How Resident Evil Village Hides Its Big Twist in Plain Sight

Resident Evil 7: Biohazard follows Ethan Winters, a normal systems engineer who gets caught up in the crazy monster-filled world of Resident Evil after he gets an email from his three-years-missing wife, Mia, telling him to come to rural Louisiana. Resident Evil Village, picks up several years later when Ethan’s newborn daughter, Rosemary, is kidnapped by a strange cult and taken to their village in rural Spain.

*This article contains major spoilers for both Resident Evil 7: Biohazard and Resident Evil Village.

Image source: Resident Evil on Twitter

Ethan’s journey through both of these games is hardly an easy one. Be it from the unkillable Baker family or the werewolves, zombies, and vampires of Mother Miranda’s village, Ethan takes a lot of damage. Luckily, scattered around are a large supply of herbs and chemical fluid, which when combined, can cure all but the most grievous of wounds.

From a gameplay perspective, this makes sense. Ever since classic FPS games like Wolfenstein 3D and DOOM, health-restoring items have been a staple of the genre. It goes without saying that, in the real world, simply walking over a medkit can’t heal a beaten and bloody person. But with the suspension of disbelief we have built up from years of playing such games, it seems perfectly reasonable—if not downright normal—in a video game. We simply ignore miraculous healing items as a quality-of-life game mechanic somewhat removed from the actual story and world portrayed in the game.

Image source: Resident Evil on Twitter

The latest two Resident Evil games play on our familiarity and acceptance of the supernatural effectiveness of in-game healing items to hide their big twist. Over the course of those games, Ethan experiences some serious body horror. In Resident Evil 7, he is stabbed, stung, and has his left hand chopped off by a chainsaw—only for it to be stapled back on later. Resident Evil Village kicks it up a notch. Not only is he bitten, slashed, smashed, and shot with flaming arrows, he is also clawed, impaled, strung up on metal hooks, covered in acid, and has his other hand chopped off (and later reattached with healing fluid). It’s only when Ethan recovers from having his heart literally ripped out of his body that the truth is revealed. It isn’t magical healing fluid that’s been keeping Ethan alive. It’s that Ethan isn’t human—and hasn’t been since the end of Resident Evil 7’s prologue.

Like the rest of Eveline’s “family,” Ethan’s body is made up entirely of the strange mold responsible for the monsters of both games. While the mold can make itself appear to be human down to the DNA level it’s not. Ethan is no different from the members of the Baker family. He is basically as unkillable as Jack. And while Mia and Zoe, the other former Baker family survivors, have gotten the antidote to the mold, Ethan never has. Honestly, with all the damage he has taken, we should be surprised Ethan didn’t become a rage-filled mold monster in his final fight against Mother Miranda.

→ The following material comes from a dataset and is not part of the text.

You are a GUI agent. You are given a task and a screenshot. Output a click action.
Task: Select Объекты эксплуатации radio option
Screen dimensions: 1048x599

This revelation also makes it clear why Rosemary is so special—why the baby could be crystallized, chopped up, and then be put back together without any ill effects. Both of her parents have had their bodies altered by the mold, with Ethan’s entire body being made of the stuff. Rosemary’s DNA wasn’t altered by the mold, she is literally a child born of the mold and a mold-altered human. She is almost certainly more powerful than Eveline and, without the tampering of The Connections, is far more mentally stable.

Her nature also gives her final scene in the game an extra layer of meaning. While the agent sent to recover her says she’s just like her father—referring to her quick temper—she takes it another way. Unlike Eveline, Rosemary was not born alone in the world. She had a father that loved her and was like her. She knows this and is proud of the fact. Being told she is like Ethan is the greatest praise she could receive—it means she is not a monster like Eveline and is on the right path.

Resident Evil Village is available for Windows, PlayStation 4, PlayStation 5, Xbox One, Xbox Series X/S and Stadia.